■ Work item
Only the lines from the start of the entries up to and including the line with "Terms and Conditions (86, 1785)" should be written out, exactly as they stand.
[Opening Data in this exercise section]
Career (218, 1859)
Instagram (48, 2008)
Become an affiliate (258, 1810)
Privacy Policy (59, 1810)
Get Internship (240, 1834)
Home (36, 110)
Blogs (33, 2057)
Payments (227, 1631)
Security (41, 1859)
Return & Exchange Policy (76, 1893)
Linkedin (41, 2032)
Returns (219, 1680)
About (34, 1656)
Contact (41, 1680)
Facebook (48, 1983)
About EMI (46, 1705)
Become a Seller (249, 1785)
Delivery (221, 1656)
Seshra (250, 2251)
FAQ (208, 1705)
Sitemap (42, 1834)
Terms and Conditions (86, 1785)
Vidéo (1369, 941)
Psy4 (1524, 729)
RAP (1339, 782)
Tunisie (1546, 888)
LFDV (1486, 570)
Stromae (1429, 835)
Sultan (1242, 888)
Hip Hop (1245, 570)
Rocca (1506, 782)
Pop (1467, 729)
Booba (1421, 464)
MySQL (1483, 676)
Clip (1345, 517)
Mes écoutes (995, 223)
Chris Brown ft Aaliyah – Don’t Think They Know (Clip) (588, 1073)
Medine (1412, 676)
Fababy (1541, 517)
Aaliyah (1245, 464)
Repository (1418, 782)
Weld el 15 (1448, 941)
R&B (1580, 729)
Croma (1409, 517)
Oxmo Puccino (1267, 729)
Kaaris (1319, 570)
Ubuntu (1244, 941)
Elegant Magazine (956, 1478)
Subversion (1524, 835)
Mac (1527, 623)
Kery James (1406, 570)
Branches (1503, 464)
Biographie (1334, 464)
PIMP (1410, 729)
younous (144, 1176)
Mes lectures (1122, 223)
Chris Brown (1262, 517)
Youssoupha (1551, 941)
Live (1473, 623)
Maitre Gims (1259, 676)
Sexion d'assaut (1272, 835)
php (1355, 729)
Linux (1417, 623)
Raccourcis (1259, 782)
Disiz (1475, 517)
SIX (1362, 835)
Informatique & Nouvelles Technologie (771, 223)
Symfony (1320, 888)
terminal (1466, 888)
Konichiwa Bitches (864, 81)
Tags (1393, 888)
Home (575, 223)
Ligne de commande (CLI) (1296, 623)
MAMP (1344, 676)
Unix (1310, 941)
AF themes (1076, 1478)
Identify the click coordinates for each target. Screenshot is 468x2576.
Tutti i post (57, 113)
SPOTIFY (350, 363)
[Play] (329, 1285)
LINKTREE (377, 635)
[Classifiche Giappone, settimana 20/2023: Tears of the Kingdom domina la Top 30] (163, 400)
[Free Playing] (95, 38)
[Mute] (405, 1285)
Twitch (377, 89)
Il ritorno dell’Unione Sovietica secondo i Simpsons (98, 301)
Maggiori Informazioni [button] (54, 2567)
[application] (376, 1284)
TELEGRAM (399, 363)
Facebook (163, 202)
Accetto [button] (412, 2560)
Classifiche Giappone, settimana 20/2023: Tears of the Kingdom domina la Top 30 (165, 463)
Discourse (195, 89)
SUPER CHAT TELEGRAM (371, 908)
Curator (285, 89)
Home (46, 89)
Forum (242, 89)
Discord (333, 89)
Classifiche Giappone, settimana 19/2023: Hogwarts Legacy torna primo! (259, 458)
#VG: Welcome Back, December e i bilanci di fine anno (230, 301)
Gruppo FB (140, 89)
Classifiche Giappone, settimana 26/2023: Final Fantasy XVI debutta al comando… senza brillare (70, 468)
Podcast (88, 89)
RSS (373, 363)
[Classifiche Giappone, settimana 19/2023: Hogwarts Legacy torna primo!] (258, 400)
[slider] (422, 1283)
[Closing Data in this exercise section]
■ Task response
Career (218, 1859)
Instagram (48, 2008)
Become an affiliate (258, 1810)
Privacy Policy (59, 1810)
Get Internship (240, 1834)
Home (36, 110)
Blogs (33, 2057)
Payments (227, 1631)
Security (41, 1859)
Return & Exchange Policy (76, 1893)
Linkedin (41, 2032)
Returns (219, 1680)
About (34, 1656)
Contact (41, 1680)
Facebook (48, 1983)
About EMI (46, 1705)
Become a Seller (249, 1785)
Delivery (221, 1656)
Seshra (250, 2251)
FAQ (208, 1705)
Sitemap (42, 1834)
Terms and Conditions (86, 1785)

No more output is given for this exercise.